*WHAT YOU ARE ASKED TO DO*
Having found the line that holds "Instruction: Switch to", give that line and all lines after it again, word for word, through the end of the data below.

*SOURCE DATA*
--------------------------------
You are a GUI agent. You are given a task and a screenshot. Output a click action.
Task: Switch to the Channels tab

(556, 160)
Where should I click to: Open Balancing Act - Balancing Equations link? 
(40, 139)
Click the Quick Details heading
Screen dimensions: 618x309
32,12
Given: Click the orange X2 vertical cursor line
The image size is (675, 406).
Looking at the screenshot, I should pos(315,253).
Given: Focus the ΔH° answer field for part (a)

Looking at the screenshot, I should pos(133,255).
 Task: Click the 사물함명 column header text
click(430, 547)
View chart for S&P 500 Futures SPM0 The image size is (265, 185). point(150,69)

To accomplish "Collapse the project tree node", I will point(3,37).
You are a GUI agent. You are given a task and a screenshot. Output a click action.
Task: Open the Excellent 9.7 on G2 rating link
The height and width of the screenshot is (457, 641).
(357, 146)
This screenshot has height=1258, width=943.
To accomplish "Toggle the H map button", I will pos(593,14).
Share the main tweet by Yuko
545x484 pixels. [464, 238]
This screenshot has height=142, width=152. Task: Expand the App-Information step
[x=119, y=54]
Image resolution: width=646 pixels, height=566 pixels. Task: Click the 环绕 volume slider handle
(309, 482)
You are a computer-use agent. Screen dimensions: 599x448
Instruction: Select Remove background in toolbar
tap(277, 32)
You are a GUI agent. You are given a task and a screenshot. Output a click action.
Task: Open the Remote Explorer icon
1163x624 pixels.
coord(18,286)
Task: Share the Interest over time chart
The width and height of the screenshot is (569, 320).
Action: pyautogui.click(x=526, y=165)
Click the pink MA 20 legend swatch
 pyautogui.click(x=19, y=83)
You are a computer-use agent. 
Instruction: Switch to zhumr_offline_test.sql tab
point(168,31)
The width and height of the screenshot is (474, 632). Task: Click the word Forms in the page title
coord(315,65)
--------------------------------
*RESULT OF THE TASK*
Instruction: Switch to zhumr_offline_test.sql tab
point(168,31)
The width and height of the screenshot is (474, 632). Task: Click the word Forms in the page title
coord(315,65)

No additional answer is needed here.